Extract provided below:
In his blog overnight, Dr. Ian Mackay adds Senegal to his Ebola outbreak map, and makes an important point about the uniqueness of each disease outbreak, the human variables that drive them, and the danger of assuming that the public health responses of the past will always suffice in the future.
First a link to Ian’s blog, then I’ll be back with a comment.
According to it's Minister of Health, Awa Marie Coll Seck [1,2], a case of Ebola virus disease (EVD) has been imported from Guinea and it is confirmed by testing at the World Health Organization's collaboration Centre, the Pasteur Institute in Dakar.
Interesting that this occurred one week after Senegal closed its borders (again) with Guinea.[3,4] The infected Guinean student travelled on 29-August to Dakar where he presented to a hospital but did not admit to being in contact with known EVD cases. Senegal had closed its borders around 22-August.[5,6].
After forty years of outbreaks – all of which were geographically limited and comparatively small – Ebola had gained the reputation of being a horrific killer – but basically only of `local concern’.
Conventional wisdom said that it killed too quickly to allow those infected to spread the disease far. The virus simply didn’t have the `legs’ to spark a major outbreak.
Fast forward to 2014, and those assumptions are taking it on the chin. Not because the virus has changed, but because Africa has changed (a major point made in Michael Osterholm’s WaPo Article Aug. 1st).
Remote villages aren’t nearly as remote as they once were. Cars, busses, trains, even airplanes are far more common today in Africa than they were in 1976 when the virus was first detected. Society is more mobile today than ever before, and that applies to just about everywhere on this planet.
The world was caught flat-footed in its initial response to this Ebola outbreak – no doubt lulled by earlier successes in containing the virus - and that has allowed it to spread unchecked. Given its lack of `airborne’ transmission, I fully expect it will eventually be brought under control, albeit at a terrible cost.
The takeaway lesson here goes beyond Ebola, and well beyond the continent of Africa.
As the world changes, so do the capabilities of its pathogens. A side effect of modern society is that it has become the great enabler of infectious disease. A novel virus or resistant bacteria can hitch a ride in New Delhi or Shanghai this morning and can be in London, or New York by tonight.
Which means that we no longer have the luxury of ignoring `small disease outbreaks’ anywhere in the world, no matter how remote.
Because the next pathogen to crawl out of the woodwork may be far more `pandemic-ready’ than Ebola could ever be.
End of Extract provided.
The data below:
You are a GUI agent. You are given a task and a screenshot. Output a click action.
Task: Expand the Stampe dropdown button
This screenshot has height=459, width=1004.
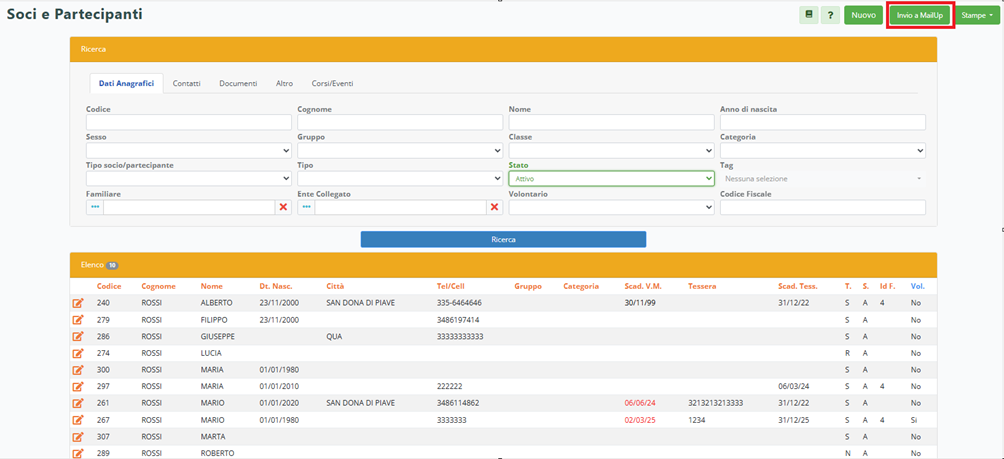point(976,15)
End of The data.
_Required action A_
Answer these from the Ebola commentary:
(i) Which institute in Dakar confirmed the imported case by testing?
(ii) In what year was the virus first detected?
(iii) On what date did the infected Guinean student travel to Dakar?
_Required action B_
Reproduce the Ebola commentary between "In his blog" and "Institute in Dakar.", inclusive.

_Written reply A_
(i) The Pasteur Institute
(ii) 1976
(iii) 29-August

_Written reply B_
In his blog overnight, Dr. Ian Mackay adds Senegal to his Ebola outbreak map, and makes an important point about the uniqueness of each disease outbreak, the human variables that drive them, and the danger of assuming that the public health responses of the past will always suffice in the future.
First a link to Ian’s blog, then I’ll be back with a comment.
According to it's Minister of Health, Awa Marie Coll Seck [1,2], a case of Ebola virus disease (EVD) has been imported from Guinea and it is confirmed by testing at the World Health Organization's collaboration Centre, the Pasteur Institute in Dakar.